*** Opening Information given ***
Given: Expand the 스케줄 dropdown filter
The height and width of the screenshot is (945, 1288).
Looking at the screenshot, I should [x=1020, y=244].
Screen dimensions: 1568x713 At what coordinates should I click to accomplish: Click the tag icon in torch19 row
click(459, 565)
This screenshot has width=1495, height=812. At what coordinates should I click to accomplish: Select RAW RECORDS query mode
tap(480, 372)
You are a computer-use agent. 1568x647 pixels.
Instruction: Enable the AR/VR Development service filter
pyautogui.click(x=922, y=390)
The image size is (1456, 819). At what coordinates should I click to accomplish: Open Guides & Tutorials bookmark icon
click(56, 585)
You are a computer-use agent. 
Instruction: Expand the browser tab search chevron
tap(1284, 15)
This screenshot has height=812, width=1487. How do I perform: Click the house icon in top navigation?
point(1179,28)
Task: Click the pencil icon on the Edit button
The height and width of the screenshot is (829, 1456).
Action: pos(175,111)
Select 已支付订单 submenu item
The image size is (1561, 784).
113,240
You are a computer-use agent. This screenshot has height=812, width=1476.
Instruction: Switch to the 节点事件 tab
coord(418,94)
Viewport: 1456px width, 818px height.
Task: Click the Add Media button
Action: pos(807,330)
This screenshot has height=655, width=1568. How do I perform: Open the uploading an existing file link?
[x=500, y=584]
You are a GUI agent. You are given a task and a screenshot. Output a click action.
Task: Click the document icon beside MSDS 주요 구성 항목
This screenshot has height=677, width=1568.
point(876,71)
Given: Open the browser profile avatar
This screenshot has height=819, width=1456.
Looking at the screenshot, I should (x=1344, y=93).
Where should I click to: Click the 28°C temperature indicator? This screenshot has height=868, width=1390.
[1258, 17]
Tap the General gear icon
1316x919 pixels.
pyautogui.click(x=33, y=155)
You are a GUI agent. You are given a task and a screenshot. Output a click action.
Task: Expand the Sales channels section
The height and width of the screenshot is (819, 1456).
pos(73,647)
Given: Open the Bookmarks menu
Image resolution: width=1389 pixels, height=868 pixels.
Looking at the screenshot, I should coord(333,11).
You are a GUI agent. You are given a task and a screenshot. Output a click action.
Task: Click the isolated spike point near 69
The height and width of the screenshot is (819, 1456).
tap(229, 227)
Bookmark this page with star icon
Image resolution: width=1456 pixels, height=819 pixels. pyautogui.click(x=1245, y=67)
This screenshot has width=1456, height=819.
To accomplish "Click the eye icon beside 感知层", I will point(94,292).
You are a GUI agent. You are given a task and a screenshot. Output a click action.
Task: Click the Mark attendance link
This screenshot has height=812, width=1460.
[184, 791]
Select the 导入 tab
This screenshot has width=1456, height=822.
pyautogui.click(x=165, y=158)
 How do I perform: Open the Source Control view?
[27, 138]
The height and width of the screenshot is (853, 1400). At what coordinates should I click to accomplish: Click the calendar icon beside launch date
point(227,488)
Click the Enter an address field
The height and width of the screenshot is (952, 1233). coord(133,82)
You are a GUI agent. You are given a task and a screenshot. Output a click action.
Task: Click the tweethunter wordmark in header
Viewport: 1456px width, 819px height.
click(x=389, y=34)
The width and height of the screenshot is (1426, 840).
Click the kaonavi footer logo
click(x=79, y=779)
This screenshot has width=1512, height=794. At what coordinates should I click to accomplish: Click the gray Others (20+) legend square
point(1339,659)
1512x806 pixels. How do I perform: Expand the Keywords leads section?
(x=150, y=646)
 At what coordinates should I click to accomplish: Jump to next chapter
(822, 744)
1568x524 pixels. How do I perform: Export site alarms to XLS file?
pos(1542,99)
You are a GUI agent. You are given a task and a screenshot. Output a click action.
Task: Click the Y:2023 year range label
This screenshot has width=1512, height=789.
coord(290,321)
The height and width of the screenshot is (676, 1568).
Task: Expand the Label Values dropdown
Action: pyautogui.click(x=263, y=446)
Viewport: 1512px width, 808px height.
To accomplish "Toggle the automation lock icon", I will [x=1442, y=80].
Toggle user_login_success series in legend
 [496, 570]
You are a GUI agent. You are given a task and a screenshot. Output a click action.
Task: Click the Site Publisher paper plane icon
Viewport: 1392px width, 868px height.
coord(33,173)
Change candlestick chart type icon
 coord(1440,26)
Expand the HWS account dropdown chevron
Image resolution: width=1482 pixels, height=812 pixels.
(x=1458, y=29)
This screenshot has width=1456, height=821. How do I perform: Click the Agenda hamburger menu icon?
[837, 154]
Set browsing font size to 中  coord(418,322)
*** Closing Information given ***
[Instructions to follow]: Copy word for word the stretch of entries above from the line that has "Click the kaonavi footer logo" through the line that has "Viewport: 1512px width, 808px height.", both ends included, and nothing outside it.

[Task result]:
Click the kaonavi footer logo
click(x=79, y=779)
This screenshot has width=1512, height=794. At what coordinates should I click to accomplish: Click the gray Others (20+) legend square
point(1339,659)
1512x806 pixels. How do I perform: Expand the Keywords leads section?
(x=150, y=646)
 At what coordinates should I click to accomplish: Jump to next chapter
(822, 744)
1568x524 pixels. How do I perform: Export site alarms to XLS file?
pos(1542,99)
You are a GUI agent. You are given a task and a screenshot. Output a click action.
Task: Click the Y:2023 year range label
This screenshot has width=1512, height=789.
coord(290,321)
The height and width of the screenshot is (676, 1568).
Task: Expand the Label Values dropdown
Action: pyautogui.click(x=263, y=446)
Viewport: 1512px width, 808px height.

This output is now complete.